The value of Midwestern Farmland continues to flatten, according to two recent surveys from Federal Reserve Banks. Central Corn Belt farmland rose just 1% during the third quarter versus the previous quarter, reports the Federal Reserve Bank of Chicago. The value of Central and Southern Plains dryland and irrigated cropland rose 0.9% and 2.8%, respectively, and ranchland increased 2% in the third quarter compared to the second quarter, reports the Federal Reserve Bank of Kansas City.
The Chicago Fed bank indicates the value of "good" agricultural farmland rose 14% on an annual basis for the period ending Sept. 30. The value of Indiana farmland surged 18% followed by a 17% rise in Michigan, a 16% rise in Illinois, a 14% gain in Wisconsin and a 9% increase in Iowa. On a quarter-versus-quarter basis, Michigan reports a 5% increase, Indiana and Wisconsin each report a 2% rise, Illinois lists a 1% increase and Iowa reports a 1% decrease. The survey also found more Corn Belt bankers leaning toward a decline in farmland values during the fourth quarter -- only 4% anticipate a rise in farmland values, 21% anticipate a decrease in values while 75% foresaw stable farmland values during the fourth quarter.

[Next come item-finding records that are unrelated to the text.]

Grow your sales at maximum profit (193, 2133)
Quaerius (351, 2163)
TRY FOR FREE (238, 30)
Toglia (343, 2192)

The Kansas City Fed bank says nonirrigated cropland values rose 19% compared to a year earlier for the period ending Sept. 30. Irrigated cropland rose 21.5% and ranchland values saw an annual gain of 15%. On a quarterly basis, the value of irrigated cropland rose 0.9% in the third quarter versus the second quarter while nonirrigated cropland increased 2.8% and ranchland rose 2%. Kansas reported a 22.5% annual increase in the value of nonirrigated cropland, Missouri rose 27%, Nebraska gained 13%, Oklahoma rose 12% and the mountain states of Colorado, northern New Mexico and Wyoming gained 21%. Kansas listed a 17% rise in the value of ranchland, Missouri listed a 13% gain, Nebraska rose 19.5%, Oklahoma rose 8% and the Mountain States increased 6%.